- _INFORMATION SUPPLIED_:
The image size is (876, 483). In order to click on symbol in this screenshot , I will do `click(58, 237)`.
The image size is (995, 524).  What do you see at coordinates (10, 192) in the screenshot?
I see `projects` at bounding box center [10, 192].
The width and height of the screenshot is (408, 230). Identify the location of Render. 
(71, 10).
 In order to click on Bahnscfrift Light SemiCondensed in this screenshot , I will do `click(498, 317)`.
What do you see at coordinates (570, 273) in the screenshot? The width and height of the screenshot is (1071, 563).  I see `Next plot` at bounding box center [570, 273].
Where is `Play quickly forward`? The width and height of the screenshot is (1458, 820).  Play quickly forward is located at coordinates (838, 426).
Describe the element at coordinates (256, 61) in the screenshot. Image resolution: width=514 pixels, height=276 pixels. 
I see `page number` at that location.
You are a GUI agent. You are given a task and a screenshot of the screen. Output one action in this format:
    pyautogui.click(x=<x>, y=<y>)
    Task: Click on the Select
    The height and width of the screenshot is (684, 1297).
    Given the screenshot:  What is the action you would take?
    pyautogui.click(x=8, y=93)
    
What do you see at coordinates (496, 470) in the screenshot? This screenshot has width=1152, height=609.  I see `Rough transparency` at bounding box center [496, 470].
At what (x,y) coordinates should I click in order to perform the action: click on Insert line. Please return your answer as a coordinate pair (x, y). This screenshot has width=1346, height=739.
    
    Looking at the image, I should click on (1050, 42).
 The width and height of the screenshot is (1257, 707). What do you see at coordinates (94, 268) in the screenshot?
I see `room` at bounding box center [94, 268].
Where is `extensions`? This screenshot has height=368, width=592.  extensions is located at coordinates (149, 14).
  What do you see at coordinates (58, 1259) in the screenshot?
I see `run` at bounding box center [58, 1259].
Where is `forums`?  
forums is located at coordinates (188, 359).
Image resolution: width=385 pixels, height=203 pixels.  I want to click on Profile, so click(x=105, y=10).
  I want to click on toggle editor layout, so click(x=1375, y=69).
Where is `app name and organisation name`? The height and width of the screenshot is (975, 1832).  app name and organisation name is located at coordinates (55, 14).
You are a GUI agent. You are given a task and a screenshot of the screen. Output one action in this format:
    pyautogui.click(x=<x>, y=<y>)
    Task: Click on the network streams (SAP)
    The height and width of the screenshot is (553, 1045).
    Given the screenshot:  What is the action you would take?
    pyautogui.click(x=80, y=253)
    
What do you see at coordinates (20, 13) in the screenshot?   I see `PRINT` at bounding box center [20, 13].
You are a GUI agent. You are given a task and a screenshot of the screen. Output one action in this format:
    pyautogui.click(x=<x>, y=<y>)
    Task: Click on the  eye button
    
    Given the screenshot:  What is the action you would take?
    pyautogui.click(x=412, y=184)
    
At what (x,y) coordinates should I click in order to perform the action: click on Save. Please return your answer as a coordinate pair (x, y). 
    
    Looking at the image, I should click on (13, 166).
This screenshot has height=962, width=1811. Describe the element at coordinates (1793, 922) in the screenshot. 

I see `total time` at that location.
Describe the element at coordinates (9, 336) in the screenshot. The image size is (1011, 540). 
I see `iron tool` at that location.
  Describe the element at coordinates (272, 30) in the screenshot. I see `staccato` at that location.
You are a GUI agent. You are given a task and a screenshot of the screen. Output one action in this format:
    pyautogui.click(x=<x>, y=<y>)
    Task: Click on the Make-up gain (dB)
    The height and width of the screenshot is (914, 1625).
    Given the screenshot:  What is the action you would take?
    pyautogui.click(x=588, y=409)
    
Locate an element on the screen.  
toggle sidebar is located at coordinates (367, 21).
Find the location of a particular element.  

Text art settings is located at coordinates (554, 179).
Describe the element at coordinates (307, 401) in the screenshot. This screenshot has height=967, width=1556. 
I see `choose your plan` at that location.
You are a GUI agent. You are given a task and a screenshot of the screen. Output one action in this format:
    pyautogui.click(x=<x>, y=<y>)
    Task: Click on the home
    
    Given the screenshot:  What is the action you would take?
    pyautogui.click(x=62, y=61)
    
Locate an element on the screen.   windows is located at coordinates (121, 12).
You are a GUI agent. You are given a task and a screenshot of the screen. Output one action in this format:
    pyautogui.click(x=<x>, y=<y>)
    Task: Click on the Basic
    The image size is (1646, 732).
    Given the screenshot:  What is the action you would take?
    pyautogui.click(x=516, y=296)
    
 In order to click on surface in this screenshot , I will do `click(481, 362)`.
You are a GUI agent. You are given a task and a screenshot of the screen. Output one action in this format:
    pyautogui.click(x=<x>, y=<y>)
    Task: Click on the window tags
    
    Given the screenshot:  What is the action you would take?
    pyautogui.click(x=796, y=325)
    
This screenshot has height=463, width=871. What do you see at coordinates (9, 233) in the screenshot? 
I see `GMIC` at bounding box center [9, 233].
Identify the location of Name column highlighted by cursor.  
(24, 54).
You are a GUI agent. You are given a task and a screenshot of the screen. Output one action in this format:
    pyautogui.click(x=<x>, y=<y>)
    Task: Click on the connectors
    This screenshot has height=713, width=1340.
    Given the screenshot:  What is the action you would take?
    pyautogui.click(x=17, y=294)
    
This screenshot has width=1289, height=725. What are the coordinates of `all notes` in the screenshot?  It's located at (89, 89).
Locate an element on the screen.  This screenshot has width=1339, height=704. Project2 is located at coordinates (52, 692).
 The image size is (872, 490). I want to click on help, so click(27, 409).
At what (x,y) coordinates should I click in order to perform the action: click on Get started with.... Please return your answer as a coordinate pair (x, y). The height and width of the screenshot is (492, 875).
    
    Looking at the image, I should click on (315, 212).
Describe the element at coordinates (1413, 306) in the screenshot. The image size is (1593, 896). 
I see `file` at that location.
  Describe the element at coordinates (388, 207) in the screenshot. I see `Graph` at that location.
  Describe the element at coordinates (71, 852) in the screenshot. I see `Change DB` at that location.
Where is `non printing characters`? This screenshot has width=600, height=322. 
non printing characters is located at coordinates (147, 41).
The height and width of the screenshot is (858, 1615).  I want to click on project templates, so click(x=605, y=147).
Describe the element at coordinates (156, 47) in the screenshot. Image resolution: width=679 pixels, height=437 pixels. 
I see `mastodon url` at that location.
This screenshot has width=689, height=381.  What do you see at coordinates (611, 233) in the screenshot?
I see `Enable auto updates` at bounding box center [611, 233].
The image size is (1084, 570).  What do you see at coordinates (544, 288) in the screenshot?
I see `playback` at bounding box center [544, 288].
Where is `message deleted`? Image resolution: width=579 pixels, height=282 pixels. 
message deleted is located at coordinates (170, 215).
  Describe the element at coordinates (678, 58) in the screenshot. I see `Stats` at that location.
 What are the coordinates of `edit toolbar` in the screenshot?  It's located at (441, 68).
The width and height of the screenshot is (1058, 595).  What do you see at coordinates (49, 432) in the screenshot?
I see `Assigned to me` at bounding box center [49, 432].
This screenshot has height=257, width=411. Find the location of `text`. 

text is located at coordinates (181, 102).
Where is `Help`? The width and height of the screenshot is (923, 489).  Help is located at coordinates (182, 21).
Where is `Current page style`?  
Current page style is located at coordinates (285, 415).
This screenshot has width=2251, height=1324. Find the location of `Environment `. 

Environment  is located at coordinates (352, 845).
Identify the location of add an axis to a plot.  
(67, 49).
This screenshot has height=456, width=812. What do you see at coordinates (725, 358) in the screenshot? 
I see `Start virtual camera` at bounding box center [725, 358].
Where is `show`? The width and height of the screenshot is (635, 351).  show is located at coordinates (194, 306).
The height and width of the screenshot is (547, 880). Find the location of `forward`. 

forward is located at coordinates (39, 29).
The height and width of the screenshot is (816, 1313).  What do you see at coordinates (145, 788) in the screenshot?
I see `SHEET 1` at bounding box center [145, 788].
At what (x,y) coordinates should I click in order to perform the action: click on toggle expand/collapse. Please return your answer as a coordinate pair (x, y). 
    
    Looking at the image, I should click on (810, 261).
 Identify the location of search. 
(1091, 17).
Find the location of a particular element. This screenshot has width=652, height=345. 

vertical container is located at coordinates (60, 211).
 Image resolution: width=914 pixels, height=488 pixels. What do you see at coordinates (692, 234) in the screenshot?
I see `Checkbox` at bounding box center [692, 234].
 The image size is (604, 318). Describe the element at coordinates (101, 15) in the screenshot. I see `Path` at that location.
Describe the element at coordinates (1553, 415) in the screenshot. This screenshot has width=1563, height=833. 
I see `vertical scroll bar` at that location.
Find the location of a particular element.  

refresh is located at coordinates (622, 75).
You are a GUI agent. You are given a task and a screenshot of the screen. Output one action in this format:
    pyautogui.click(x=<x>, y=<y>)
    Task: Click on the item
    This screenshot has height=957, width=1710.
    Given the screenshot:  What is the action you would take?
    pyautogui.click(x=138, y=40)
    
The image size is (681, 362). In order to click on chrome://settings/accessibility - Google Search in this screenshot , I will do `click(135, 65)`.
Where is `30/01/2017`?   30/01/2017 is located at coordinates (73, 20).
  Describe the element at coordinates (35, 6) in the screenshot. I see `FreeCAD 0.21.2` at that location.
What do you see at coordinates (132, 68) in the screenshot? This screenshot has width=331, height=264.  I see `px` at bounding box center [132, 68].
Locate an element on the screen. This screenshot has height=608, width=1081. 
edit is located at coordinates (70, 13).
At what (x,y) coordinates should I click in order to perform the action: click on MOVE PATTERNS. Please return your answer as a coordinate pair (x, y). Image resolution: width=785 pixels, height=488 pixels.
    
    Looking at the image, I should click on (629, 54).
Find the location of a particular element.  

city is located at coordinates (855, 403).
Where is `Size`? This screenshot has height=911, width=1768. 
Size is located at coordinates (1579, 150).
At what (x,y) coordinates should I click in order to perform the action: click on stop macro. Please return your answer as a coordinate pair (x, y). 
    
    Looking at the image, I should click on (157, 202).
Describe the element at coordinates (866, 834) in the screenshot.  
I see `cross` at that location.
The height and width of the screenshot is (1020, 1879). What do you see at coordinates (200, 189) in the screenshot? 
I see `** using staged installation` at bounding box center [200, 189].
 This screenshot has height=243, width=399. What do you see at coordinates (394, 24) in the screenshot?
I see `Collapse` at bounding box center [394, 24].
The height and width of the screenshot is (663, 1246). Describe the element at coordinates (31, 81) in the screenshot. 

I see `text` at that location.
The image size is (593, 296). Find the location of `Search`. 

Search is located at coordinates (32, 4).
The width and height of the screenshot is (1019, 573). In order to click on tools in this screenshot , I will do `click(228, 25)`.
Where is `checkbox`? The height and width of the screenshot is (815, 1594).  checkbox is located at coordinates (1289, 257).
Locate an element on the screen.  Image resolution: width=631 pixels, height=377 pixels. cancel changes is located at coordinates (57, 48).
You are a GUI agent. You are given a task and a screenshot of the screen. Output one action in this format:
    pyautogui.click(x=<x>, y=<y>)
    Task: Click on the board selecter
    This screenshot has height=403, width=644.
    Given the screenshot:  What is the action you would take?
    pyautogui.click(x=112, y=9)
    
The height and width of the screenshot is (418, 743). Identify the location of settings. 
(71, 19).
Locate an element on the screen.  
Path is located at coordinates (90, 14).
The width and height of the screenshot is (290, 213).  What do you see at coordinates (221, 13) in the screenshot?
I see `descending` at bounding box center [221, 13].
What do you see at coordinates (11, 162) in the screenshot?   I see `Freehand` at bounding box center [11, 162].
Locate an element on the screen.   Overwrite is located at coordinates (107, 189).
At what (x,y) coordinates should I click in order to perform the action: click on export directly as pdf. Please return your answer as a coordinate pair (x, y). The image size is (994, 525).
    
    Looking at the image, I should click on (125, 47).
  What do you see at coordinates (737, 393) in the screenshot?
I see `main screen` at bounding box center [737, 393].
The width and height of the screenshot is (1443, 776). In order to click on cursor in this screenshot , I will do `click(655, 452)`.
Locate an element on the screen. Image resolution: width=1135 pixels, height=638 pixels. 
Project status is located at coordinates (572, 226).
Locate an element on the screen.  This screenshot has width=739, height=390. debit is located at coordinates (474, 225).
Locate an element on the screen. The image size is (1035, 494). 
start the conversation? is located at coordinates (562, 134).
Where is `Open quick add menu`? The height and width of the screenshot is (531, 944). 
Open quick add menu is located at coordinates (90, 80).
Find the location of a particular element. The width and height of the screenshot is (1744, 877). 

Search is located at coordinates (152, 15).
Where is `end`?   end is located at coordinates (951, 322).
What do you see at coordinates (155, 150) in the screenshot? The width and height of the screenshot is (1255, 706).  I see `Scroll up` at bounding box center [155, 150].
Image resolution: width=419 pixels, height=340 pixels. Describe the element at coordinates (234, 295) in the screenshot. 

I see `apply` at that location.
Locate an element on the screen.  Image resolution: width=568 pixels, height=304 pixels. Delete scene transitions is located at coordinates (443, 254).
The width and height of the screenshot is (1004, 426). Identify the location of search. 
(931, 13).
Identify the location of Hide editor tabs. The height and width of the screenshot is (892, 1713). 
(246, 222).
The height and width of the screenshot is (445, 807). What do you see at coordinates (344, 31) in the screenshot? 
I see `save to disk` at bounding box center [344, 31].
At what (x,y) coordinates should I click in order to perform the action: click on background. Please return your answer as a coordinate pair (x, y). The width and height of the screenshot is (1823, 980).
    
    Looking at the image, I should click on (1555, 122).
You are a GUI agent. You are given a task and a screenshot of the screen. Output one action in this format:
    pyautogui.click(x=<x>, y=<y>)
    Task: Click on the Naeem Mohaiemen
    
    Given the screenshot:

- _WHAT THE TASK REQUIRES_: Find each line in the records above that contains the word "cursor", and copy those lines in full.

- _THE COMPLETED TASK_:
Identify the location of Name column highlighted by cursor.  
The width and height of the screenshot is (1443, 776). In order to click on cursor in this screenshot , I will do `click(655, 452)`.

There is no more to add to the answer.